It may help if ARQ did a hash join in this case - getting the data from
the two SERVICEs could even be done in parallel (except that in turn may
be unacceptable).
The advantage of the current approach is that it does not run out of
memory - it does not consume temporary RAM in proportion to the data
size. But it's not a free choice and may be slower (regardless of being
inappropriate for this SERVICE situation).
There isn't code in TDB to do that, currently.
Andy
On 25/07/13 14:33, Rob Vesse wrote:
Yes you should be able to add the following:
--set arq:optIndexJoinStrategy=false
I'm not 100% sure that the short form will work, you may need to use the
fully expanded form:
--set http://jena.hpl.hp.com/ARQ#optIndexJoinStrategy=false
It should work - it's a bug if it doesn't.
However as noted in my email this is new in 2.10.2-SNAPSHOT builds so
unless you are using the latest SNAPSHOTs this would have no effect. In
all previous releases this particular optimization was always on.
Rob
On 7/25/13 1:56 PM, "Diogo FC Patrao" <[email protected]> wrote:
Hello
The better plan for the query you posted would be (1), simply because of
the cost of accessing a remote service. But, if the first SERVICEd
query
would return just a few lines, maybe it would be better to run a
couple
of
times the same query as in (2) than to get all results.
I agree. I started out with (2) because ARQ by default did that.
However,
soon after, that wasn't going to work out and so explored a way to do
(1).
Now doing (1) but I'm trying to get more out of it. I have to take a
look
closer at Rob Vasse's suggestion:
ARQ.getContext().set(ARQ.**optIndexJoinStrategy,
false);
Yes; it is a great feature that we can turn on and off certain
optimizations!
Rob, can we turn that on and off by the ARQ command line?

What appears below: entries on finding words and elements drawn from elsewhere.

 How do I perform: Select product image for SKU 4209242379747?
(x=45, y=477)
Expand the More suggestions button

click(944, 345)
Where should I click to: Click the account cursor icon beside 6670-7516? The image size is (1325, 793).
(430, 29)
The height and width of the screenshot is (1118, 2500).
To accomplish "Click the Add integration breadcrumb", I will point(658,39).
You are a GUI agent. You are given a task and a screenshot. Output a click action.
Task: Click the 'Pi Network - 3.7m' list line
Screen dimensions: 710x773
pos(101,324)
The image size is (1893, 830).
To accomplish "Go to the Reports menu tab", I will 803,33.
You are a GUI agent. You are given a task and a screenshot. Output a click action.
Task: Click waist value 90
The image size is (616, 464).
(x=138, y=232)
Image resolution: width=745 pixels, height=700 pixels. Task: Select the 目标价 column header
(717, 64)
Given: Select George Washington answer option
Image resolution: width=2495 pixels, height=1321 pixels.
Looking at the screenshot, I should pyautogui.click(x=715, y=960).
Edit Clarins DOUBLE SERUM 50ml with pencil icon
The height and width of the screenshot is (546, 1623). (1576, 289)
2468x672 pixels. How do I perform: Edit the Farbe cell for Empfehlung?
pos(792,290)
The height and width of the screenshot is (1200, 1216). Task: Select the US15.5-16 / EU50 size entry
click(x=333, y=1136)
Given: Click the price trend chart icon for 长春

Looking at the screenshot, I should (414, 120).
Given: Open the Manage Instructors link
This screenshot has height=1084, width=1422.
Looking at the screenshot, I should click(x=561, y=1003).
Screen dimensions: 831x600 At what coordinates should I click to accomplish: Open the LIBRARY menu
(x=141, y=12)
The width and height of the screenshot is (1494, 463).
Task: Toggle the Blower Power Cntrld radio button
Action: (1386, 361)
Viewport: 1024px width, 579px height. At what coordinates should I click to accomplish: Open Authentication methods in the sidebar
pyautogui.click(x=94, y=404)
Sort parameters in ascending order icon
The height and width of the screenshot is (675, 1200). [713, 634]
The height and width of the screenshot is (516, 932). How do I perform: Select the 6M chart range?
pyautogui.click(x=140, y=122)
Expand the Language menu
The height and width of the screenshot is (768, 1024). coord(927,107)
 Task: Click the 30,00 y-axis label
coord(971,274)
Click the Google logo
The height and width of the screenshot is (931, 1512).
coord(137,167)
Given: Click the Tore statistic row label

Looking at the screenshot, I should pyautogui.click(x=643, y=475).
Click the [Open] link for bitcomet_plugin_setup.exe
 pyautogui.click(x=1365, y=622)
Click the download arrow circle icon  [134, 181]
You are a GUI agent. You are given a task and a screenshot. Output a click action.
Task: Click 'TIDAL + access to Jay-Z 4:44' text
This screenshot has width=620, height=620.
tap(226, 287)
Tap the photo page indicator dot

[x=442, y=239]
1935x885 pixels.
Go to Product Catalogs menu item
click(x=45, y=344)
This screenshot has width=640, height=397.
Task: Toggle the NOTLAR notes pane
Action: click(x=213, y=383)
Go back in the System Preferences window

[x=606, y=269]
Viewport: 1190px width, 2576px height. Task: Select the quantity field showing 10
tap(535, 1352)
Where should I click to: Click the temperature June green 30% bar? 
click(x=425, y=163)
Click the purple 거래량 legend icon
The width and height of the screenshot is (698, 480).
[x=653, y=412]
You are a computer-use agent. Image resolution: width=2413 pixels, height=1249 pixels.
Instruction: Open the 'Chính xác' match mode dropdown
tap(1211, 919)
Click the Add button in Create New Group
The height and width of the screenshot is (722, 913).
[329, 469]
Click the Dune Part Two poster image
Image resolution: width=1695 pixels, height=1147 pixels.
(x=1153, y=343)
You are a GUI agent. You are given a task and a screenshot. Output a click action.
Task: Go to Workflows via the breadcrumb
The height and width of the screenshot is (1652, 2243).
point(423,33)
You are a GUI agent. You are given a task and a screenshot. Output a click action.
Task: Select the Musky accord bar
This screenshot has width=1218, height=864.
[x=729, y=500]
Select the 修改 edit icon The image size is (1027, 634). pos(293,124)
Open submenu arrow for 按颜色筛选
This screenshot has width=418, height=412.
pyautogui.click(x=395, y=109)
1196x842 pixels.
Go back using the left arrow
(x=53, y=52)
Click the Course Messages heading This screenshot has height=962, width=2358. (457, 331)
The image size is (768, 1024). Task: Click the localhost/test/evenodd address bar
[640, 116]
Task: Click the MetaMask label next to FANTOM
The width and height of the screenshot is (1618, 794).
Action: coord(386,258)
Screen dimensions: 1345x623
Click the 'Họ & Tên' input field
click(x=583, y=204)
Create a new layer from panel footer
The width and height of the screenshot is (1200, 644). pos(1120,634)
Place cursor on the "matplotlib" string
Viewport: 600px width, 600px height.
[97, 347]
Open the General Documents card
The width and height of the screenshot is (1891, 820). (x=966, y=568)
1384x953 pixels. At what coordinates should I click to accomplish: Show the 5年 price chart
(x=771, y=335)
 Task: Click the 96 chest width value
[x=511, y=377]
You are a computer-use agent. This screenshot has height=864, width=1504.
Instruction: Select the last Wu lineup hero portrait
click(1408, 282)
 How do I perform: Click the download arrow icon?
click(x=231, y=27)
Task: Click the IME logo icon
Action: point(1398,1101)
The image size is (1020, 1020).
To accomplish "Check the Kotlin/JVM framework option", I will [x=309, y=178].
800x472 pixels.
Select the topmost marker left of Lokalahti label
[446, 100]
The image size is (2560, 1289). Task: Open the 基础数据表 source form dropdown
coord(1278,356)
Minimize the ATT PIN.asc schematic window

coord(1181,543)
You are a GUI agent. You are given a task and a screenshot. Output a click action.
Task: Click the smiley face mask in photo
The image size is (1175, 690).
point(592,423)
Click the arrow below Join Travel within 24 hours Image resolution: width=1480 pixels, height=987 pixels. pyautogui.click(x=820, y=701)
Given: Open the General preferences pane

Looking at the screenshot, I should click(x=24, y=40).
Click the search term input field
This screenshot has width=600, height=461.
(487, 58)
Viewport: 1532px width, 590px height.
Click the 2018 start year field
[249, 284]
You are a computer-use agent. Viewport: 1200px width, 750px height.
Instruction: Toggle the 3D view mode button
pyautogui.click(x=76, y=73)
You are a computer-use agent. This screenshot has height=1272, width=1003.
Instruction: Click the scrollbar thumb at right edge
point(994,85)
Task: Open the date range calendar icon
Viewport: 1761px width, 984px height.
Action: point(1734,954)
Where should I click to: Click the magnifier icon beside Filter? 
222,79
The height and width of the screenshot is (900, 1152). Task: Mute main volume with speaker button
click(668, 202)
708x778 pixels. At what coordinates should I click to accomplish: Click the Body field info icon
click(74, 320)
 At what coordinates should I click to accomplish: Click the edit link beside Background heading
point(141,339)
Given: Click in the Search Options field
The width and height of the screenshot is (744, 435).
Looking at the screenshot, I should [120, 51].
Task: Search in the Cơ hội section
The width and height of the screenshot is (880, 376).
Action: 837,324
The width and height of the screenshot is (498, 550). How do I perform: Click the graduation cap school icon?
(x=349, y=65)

As for optimizing the query, I would try separating the each query
into a
UNION, one part with the OPTIONAL, the other without it. Getting the
subproperties, depending on which triplestore you're querying, can be
expensive too. If it's Fuseki+TDB and you have access to the server
configuration, you could turn on RDFs inference. Also, the order of the
triples can influence a lot on the overall query performance - put the
triples that return lesser results before the others.
Good luck!
I'm not sure I see how UNION can be used as per your suggestion such
that
the results contain values for each field. Only one of the variables in
OPTIONAL is used towards the final output. Duplicating the earlier
pattern
plus what was in OPTIONAL is probably not ideal. Did I misunderstand
you?
Yes, but that was an idea based solely on my experience with RDB. Writing
SELECT * FROM A WHERE type_id in (1,2)
can be slower than
SELECT * FROM A WHERE type_id = 1
UNION ALL
SELECT * FROM A WHERE type_id = 2
, believe me or not. I never really worked with OPTIONALs so I'm guessing
it out of thin air. But I think's worth the shot.
I'll test it with only RDFS inference.
The SPARQL will look better too.
cheers!
dfcp
Based on my tests, the order of the statements are as good as they get.
Thanks for the suggestions.
-Sarven